» **About this task**: Give every line below again, exactly as it appears.

» **Source material**:
******
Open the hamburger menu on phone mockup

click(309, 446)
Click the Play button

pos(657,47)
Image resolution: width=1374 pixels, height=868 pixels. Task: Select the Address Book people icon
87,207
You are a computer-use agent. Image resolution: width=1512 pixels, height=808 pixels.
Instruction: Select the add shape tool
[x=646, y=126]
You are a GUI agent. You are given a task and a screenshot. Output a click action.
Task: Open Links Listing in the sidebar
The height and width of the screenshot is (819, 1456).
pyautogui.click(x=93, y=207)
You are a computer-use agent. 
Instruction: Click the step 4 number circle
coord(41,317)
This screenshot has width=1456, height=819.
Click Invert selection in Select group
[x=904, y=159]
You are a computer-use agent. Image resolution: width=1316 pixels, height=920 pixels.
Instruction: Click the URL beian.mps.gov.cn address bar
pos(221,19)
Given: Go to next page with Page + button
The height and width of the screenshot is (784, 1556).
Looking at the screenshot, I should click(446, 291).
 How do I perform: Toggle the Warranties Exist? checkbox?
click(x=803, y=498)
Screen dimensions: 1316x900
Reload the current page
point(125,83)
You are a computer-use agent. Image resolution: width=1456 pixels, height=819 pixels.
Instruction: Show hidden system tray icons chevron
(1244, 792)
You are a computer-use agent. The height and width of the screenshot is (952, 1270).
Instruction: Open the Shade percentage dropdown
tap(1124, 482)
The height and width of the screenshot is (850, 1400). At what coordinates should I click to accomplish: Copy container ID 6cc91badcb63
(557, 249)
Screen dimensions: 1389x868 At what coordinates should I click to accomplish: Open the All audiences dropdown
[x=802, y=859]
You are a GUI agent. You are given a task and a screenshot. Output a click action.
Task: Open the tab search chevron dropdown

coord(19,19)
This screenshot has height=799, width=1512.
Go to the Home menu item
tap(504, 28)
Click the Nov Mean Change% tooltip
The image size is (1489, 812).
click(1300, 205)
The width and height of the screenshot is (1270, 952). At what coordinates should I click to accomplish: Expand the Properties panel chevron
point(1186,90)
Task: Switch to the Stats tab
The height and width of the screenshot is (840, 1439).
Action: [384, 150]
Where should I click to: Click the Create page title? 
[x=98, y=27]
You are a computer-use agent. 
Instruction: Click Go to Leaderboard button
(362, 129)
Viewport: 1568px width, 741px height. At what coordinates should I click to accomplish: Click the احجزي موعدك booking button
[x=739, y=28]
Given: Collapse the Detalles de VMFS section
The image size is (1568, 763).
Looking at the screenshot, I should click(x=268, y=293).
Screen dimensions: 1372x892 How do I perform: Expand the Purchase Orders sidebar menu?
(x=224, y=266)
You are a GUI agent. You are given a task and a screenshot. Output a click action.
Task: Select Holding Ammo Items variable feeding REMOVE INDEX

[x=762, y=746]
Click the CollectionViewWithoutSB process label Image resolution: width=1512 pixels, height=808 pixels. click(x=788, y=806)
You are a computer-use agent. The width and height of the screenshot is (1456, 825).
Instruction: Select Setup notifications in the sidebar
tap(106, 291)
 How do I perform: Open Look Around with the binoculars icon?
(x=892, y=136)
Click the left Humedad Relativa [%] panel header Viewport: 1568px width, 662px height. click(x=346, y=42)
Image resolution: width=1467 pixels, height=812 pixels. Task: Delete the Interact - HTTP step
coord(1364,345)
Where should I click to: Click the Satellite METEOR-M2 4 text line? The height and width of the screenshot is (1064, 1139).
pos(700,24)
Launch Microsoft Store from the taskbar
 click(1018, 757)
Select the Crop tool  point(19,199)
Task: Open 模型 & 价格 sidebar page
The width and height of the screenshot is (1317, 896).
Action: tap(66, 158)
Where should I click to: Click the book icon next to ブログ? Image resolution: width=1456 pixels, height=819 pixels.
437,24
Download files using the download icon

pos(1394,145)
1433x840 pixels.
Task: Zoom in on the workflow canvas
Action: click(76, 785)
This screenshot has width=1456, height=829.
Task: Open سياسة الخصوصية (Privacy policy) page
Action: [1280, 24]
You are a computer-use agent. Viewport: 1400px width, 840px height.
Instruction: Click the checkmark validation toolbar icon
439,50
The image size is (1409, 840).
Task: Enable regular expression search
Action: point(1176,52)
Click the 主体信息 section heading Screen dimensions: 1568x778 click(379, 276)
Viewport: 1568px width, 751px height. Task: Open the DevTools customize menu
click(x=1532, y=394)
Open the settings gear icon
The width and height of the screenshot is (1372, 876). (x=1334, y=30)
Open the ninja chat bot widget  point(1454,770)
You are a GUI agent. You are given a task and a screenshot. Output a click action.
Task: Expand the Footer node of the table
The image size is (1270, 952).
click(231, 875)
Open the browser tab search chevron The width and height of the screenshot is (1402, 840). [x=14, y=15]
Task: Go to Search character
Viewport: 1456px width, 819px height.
******
» **Expected answer**:
Open the hamburger menu on phone mockup

click(309, 446)
Click the Play button

pos(657,47)
Image resolution: width=1374 pixels, height=868 pixels. Task: Select the Address Book people icon
87,207
You are a computer-use agent. Image resolution: width=1512 pixels, height=808 pixels.
Instruction: Select the add shape tool
[x=646, y=126]
You are a GUI agent. You are given a task and a screenshot. Output a click action.
Task: Open Links Listing in the sidebar
The height and width of the screenshot is (819, 1456).
pyautogui.click(x=93, y=207)
You are a computer-use agent. 
Instruction: Click the step 4 number circle
coord(41,317)
This screenshot has width=1456, height=819.
Click Invert selection in Select group
[x=904, y=159]
You are a computer-use agent. Image resolution: width=1316 pixels, height=920 pixels.
Instruction: Click the URL beian.mps.gov.cn address bar
pos(221,19)
Given: Go to next page with Page + button
The height and width of the screenshot is (784, 1556).
Looking at the screenshot, I should click(446, 291).
 How do I perform: Toggle the Warranties Exist? checkbox?
click(x=803, y=498)
Screen dimensions: 1316x900
Reload the current page
point(125,83)
You are a computer-use agent. Image resolution: width=1456 pixels, height=819 pixels.
Instruction: Show hidden system tray icons chevron
(1244, 792)
You are a computer-use agent. The height and width of the screenshot is (952, 1270).
Instruction: Open the Shade percentage dropdown
tap(1124, 482)
The height and width of the screenshot is (850, 1400). At what coordinates should I click to accomplish: Copy container ID 6cc91badcb63
(557, 249)
Screen dimensions: 1389x868 At what coordinates should I click to accomplish: Open the All audiences dropdown
[x=802, y=859]
You are a GUI agent. You are given a task and a screenshot. Output a click action.
Task: Open the tab search chevron dropdown

coord(19,19)
This screenshot has height=799, width=1512.
Go to the Home menu item
tap(504, 28)
Click the Nov Mean Change% tooltip
The image size is (1489, 812).
click(1300, 205)
The width and height of the screenshot is (1270, 952). At what coordinates should I click to accomplish: Expand the Properties panel chevron
point(1186,90)
Task: Switch to the Stats tab
The height and width of the screenshot is (840, 1439).
Action: [384, 150]
Where should I click to: Click the Create page title? 
[x=98, y=27]
You are a computer-use agent. 
Instruction: Click Go to Leaderboard button
(362, 129)
Viewport: 1568px width, 741px height. At what coordinates should I click to accomplish: Click the احجزي موعدك booking button
[x=739, y=28]
Given: Collapse the Detalles de VMFS section
The image size is (1568, 763).
Looking at the screenshot, I should click(x=268, y=293).
Screen dimensions: 1372x892 How do I perform: Expand the Purchase Orders sidebar menu?
(x=224, y=266)
You are a GUI agent. You are given a task and a screenshot. Output a click action.
Task: Select Holding Ammo Items variable feeding REMOVE INDEX

[x=762, y=746]
Click the CollectionViewWithoutSB process label Image resolution: width=1512 pixels, height=808 pixels. click(x=788, y=806)
You are a computer-use agent. The width and height of the screenshot is (1456, 825).
Instruction: Select Setup notifications in the sidebar
tap(106, 291)
 How do I perform: Open Look Around with the binoculars icon?
(x=892, y=136)
Click the left Humedad Relativa [%] panel header Viewport: 1568px width, 662px height. click(x=346, y=42)
Image resolution: width=1467 pixels, height=812 pixels. Task: Delete the Interact - HTTP step
coord(1364,345)
Where should I click to: Click the Satellite METEOR-M2 4 text line? The height and width of the screenshot is (1064, 1139).
pos(700,24)
Launch Microsoft Store from the taskbar
 click(1018, 757)
Select the Crop tool  point(19,199)
Task: Open 模型 & 价格 sidebar page
The width and height of the screenshot is (1317, 896).
Action: tap(66, 158)
Where should I click to: Click the book icon next to ブログ? Image resolution: width=1456 pixels, height=819 pixels.
437,24
Download files using the download icon

pos(1394,145)
1433x840 pixels.
Task: Zoom in on the workflow canvas
Action: click(76, 785)
This screenshot has width=1456, height=829.
Task: Open سياسة الخصوصية (Privacy policy) page
Action: [1280, 24]
You are a computer-use agent. Viewport: 1400px width, 840px height.
Instruction: Click the checkmark validation toolbar icon
439,50
The image size is (1409, 840).
Task: Enable regular expression search
Action: point(1176,52)
Click the 主体信息 section heading Screen dimensions: 1568x778 click(379, 276)
Viewport: 1568px width, 751px height. Task: Open the DevTools customize menu
click(x=1532, y=394)
Open the settings gear icon
The width and height of the screenshot is (1372, 876). (x=1334, y=30)
Open the ninja chat bot widget  point(1454,770)
You are a GUI agent. You are given a task and a screenshot. Output a click action.
Task: Expand the Footer node of the table
The image size is (1270, 952).
click(231, 875)
Open the browser tab search chevron The width and height of the screenshot is (1402, 840). [x=14, y=15]
Task: Go to Search character
Viewport: 1456px width, 819px height.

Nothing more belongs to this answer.